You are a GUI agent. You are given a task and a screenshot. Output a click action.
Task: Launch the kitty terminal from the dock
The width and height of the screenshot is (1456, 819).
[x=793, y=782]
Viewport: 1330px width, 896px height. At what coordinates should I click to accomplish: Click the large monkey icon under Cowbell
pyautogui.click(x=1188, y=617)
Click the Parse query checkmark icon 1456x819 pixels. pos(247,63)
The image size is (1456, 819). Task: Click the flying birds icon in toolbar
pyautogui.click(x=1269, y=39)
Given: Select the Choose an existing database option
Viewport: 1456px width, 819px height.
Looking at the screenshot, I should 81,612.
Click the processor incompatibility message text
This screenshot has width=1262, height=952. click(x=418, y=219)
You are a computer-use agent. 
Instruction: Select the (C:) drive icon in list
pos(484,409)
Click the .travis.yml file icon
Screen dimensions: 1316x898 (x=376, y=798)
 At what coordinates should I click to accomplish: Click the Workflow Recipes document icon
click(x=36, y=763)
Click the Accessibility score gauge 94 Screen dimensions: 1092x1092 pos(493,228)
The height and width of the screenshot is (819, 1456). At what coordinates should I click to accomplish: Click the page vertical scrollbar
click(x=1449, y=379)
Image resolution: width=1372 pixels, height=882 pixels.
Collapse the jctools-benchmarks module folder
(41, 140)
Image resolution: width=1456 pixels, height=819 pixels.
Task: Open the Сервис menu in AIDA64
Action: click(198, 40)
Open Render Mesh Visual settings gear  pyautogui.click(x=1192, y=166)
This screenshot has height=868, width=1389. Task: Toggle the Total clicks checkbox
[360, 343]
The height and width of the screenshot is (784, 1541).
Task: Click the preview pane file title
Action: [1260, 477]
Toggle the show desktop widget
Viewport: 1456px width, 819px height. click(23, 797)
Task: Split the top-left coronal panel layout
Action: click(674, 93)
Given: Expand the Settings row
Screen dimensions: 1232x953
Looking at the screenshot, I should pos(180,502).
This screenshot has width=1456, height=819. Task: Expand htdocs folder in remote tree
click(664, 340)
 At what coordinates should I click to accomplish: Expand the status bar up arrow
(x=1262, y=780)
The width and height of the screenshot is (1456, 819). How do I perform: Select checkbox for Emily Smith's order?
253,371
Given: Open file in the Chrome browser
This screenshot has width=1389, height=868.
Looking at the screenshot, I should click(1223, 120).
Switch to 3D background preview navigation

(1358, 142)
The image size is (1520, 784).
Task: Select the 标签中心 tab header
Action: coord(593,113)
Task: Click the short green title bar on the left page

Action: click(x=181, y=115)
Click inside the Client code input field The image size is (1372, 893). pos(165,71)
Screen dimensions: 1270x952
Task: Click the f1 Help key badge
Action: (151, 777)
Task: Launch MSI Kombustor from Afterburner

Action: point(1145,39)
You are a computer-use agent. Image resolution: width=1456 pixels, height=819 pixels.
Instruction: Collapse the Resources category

▬▬▬▬▬▬

• _Activity_: Collect every line from the records above that contains the word "agent".

• _Written response_:
You are a GUI agent. You are given a task and a screenshot. Output a click action.
You are a computer-use agent. 
You are a computer-use agent. Image resolution: width=1456 pixels, height=819 pixels.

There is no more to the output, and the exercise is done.